#### Task to carry out:
Please set down the passage below on the Comesa regional integration funds word for word, beginning at "Four additional countries" and stopping after "individual member states.".

#### Reading text:
⟨
Thirteen countries are so far benefiting from the first tranche of the funds amounting to €78 million which was provided under the 9th EDF for the period 2008 – 2014. They include Burundi, Djibouti, DR Congo, Comoros, Kenya, Malawi, Mauritius, Rwanda, Seychelles, Swaziland, Uganda, Zambia and Zimbabwe.

Four additional countries are expected to join in the 10th EDF for 2014 – 2016 period bringing the total number of eligible states to 17. Allocations and disbursement of RISM funds are given against the formulation and implementation of well-defined and ambitious regional integration indicators of individual member states.

To help the countries prepare their proposals Comesa is hosting a one-week regional workshop for the technical officials from the qualified states from 25 – 29 August 2014. They are drawn from Ministries of Finance and those that coordinate Comesa affairs.

“With these resources, the focus is now on designing programmes and utilising the resources in a manner that achieves the maximum impact”, Comesa Secretary General Sindiso Ngwenya told the officials attending the workshop in Lusaka.

It has been noted however, that member states have been experiencing difficulties in accessing and utilising the funds owing to delays in submission of projects and provision of sources of verification.

“When the Comesa Adjustment Facility was initiated and later funded by the EU, the greatest concern was on the capacity to implement regional integration programmes at the national level,” Ngwenya told the officials.

He said such concerns have not only been in the absence in capacities to ensure that decisions are domesticated but that programmes are designed and implemented.

Similar sentiments were echoed by the EU representative Daniel Dominguez. He observed that since the programme was new, there were too many levels of decision making thus slowing down access and utilisation of funds.
⟩
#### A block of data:
⟨
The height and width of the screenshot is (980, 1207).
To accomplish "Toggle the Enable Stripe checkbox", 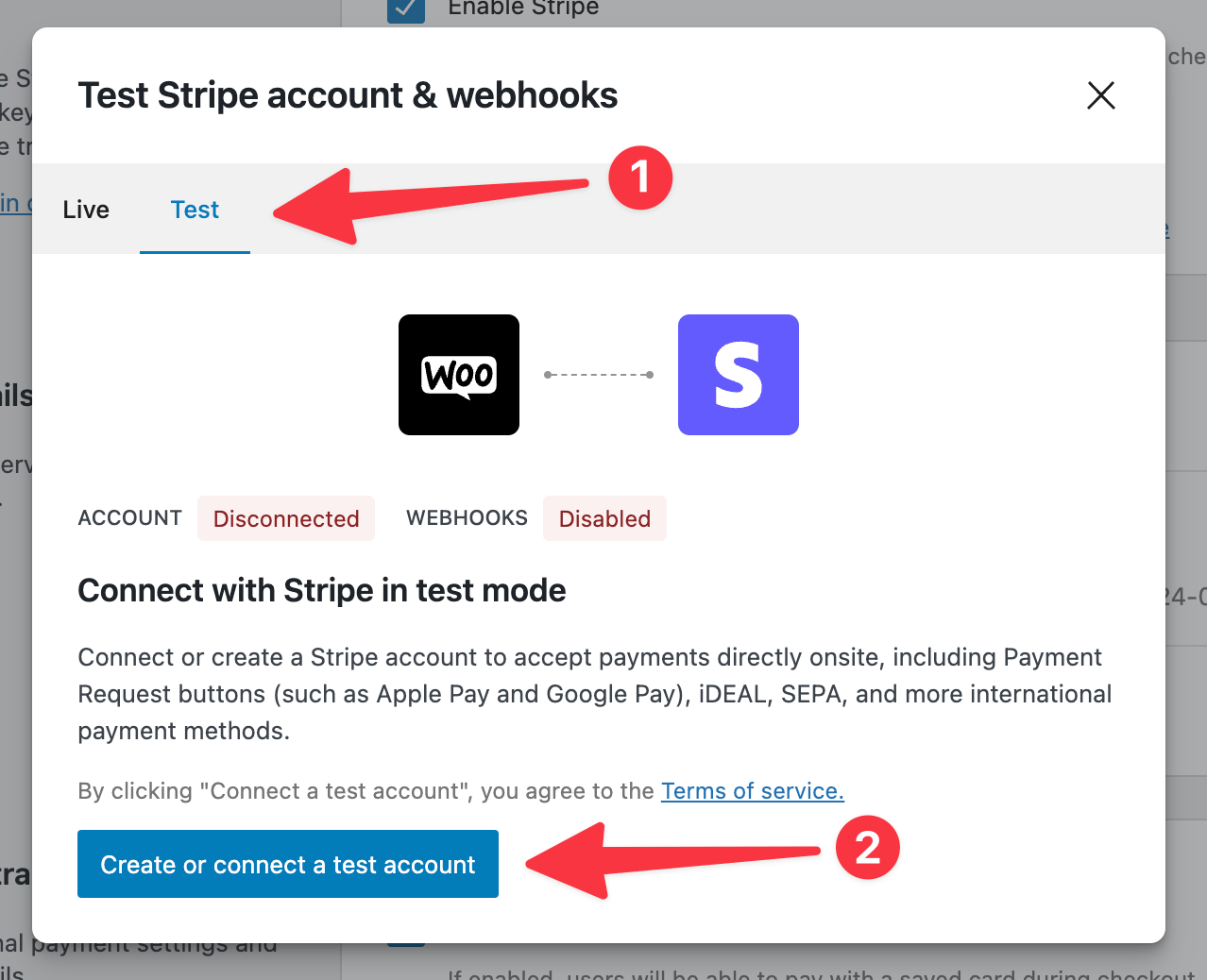I will tap(406, 9).
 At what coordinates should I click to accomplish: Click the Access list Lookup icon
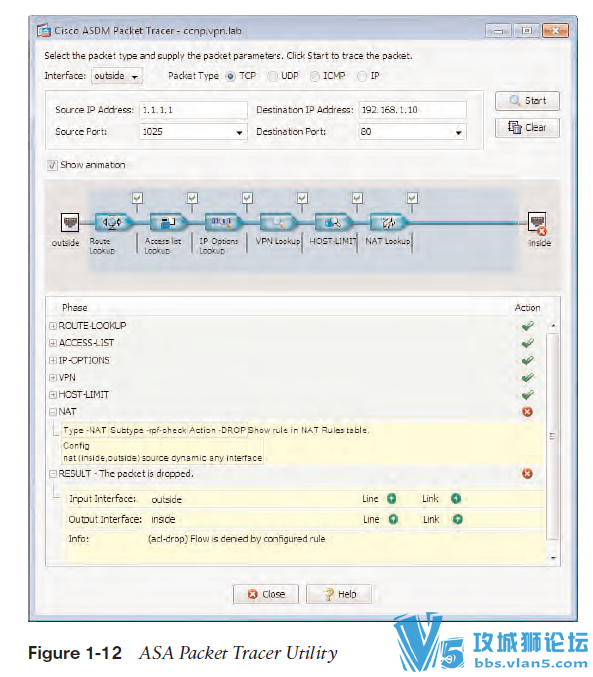168,223
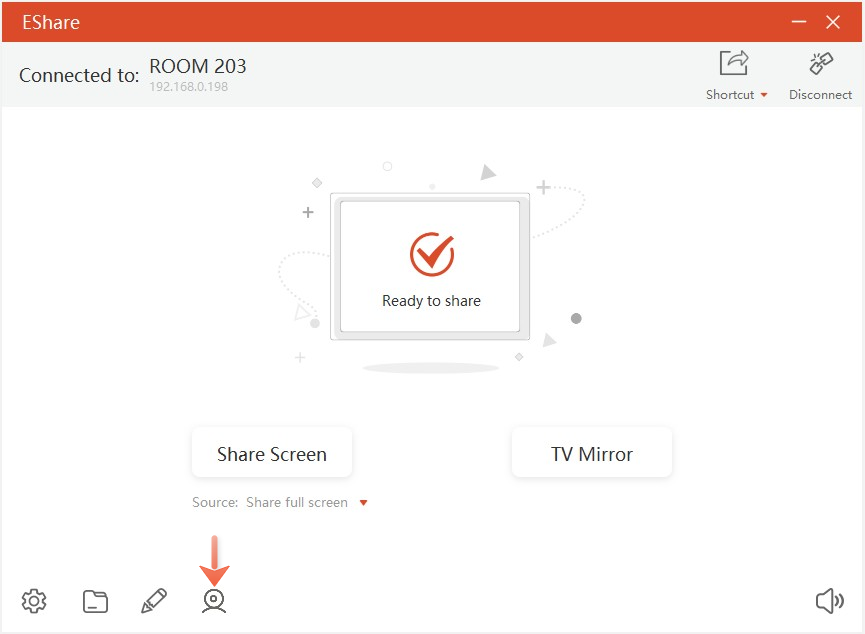Expand the Source red dropdown triangle
865x634 pixels.
tap(363, 503)
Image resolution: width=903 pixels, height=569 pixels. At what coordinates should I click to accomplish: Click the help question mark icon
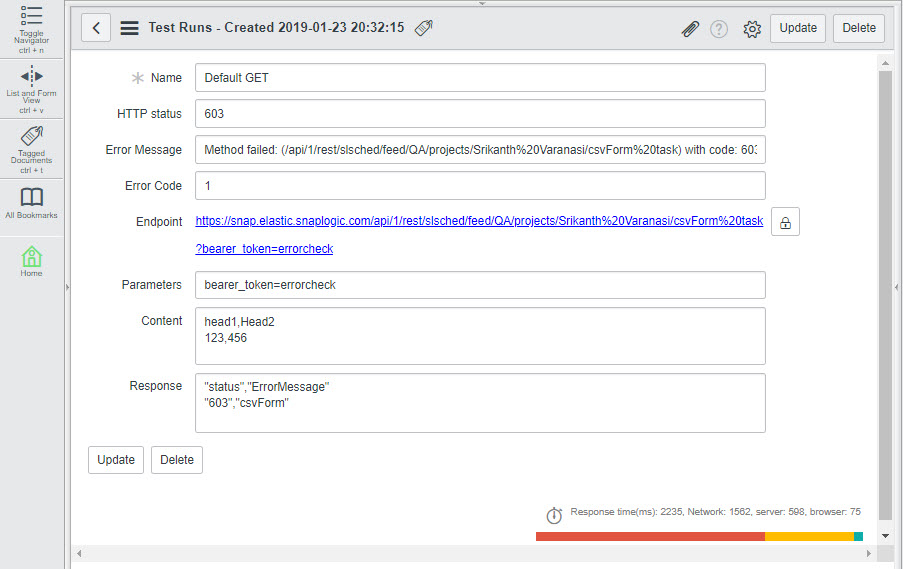point(719,29)
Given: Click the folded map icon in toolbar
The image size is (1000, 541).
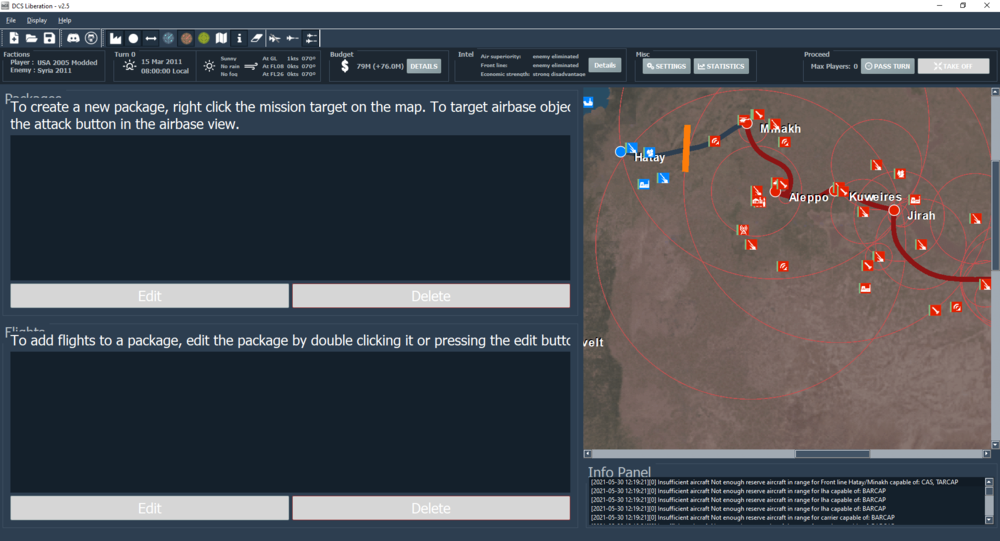Looking at the screenshot, I should tap(221, 38).
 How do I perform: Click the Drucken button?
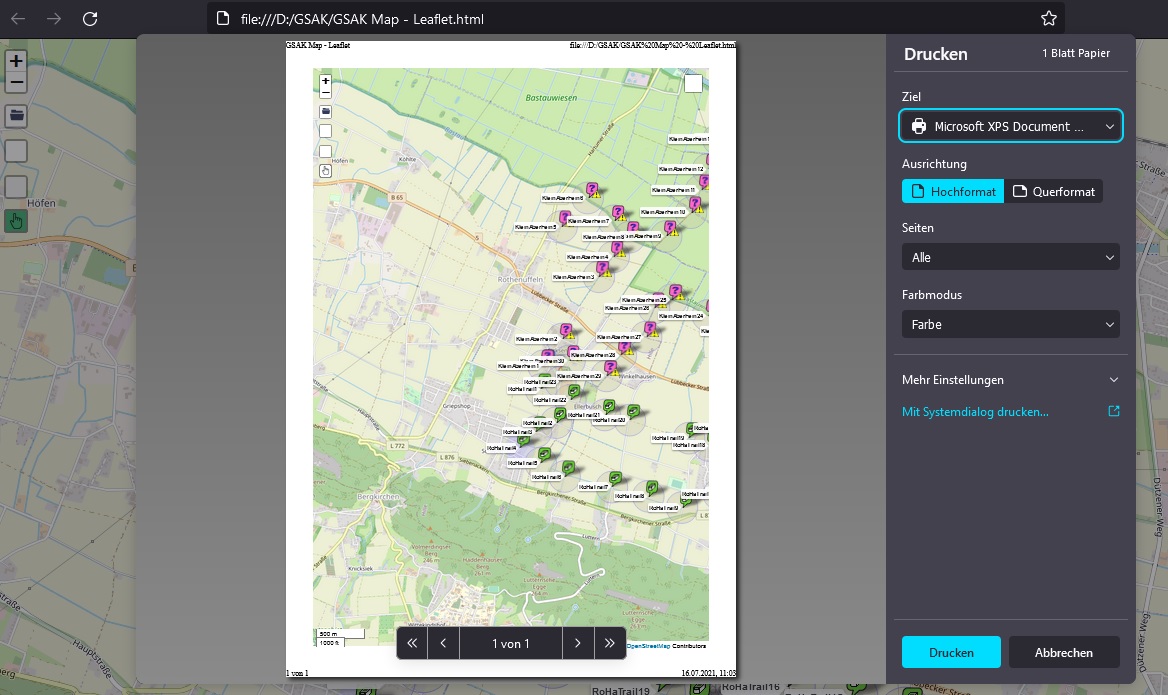click(951, 652)
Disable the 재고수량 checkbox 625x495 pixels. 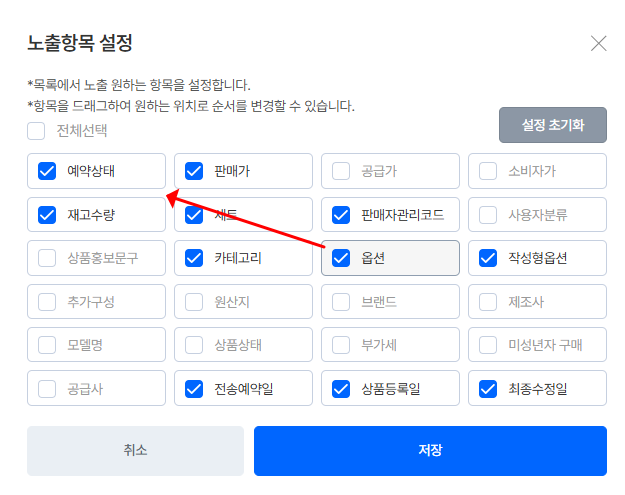[47, 214]
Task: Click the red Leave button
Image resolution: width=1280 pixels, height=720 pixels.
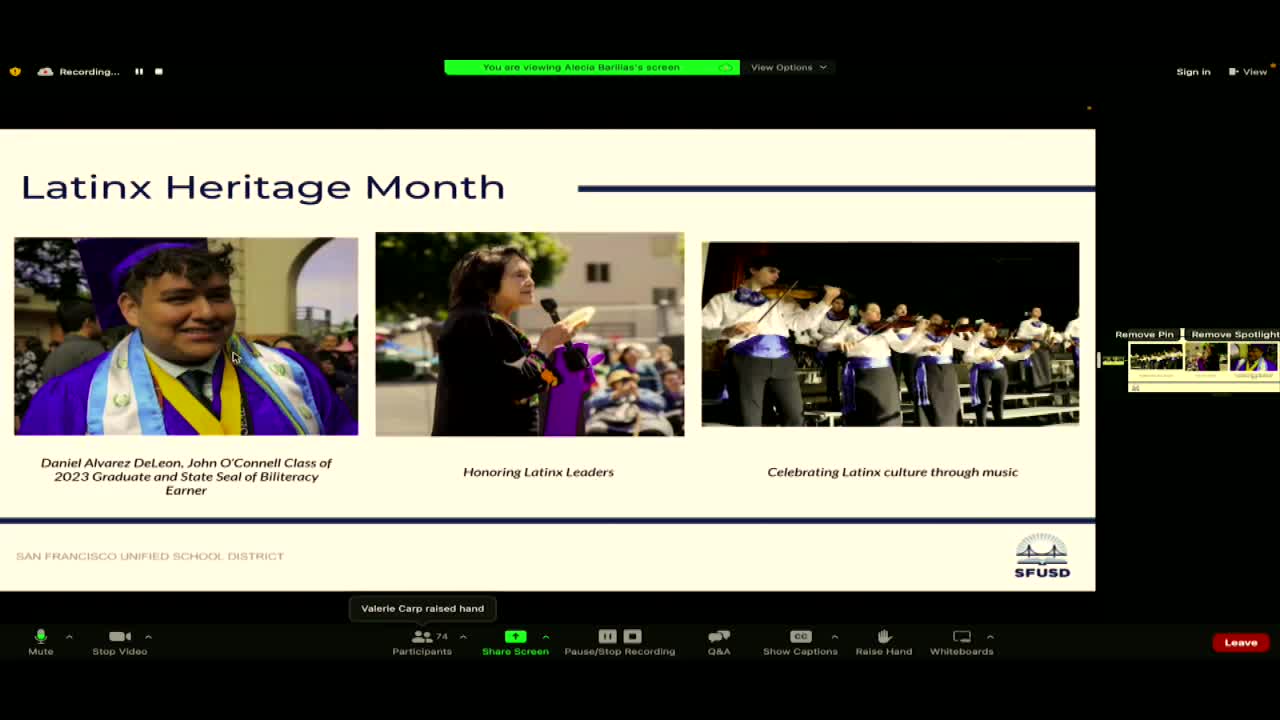Action: tap(1240, 642)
⟩
#### Answer to the task:
Four additional countries are expected to join in the 10th EDF for 2014 – 2016 period bringing the total number of eligible states to 17. Allocations and disbursement of RISM funds are given against the formulation and implementation of well-defined and ambitious regional integration indicators of individual member states.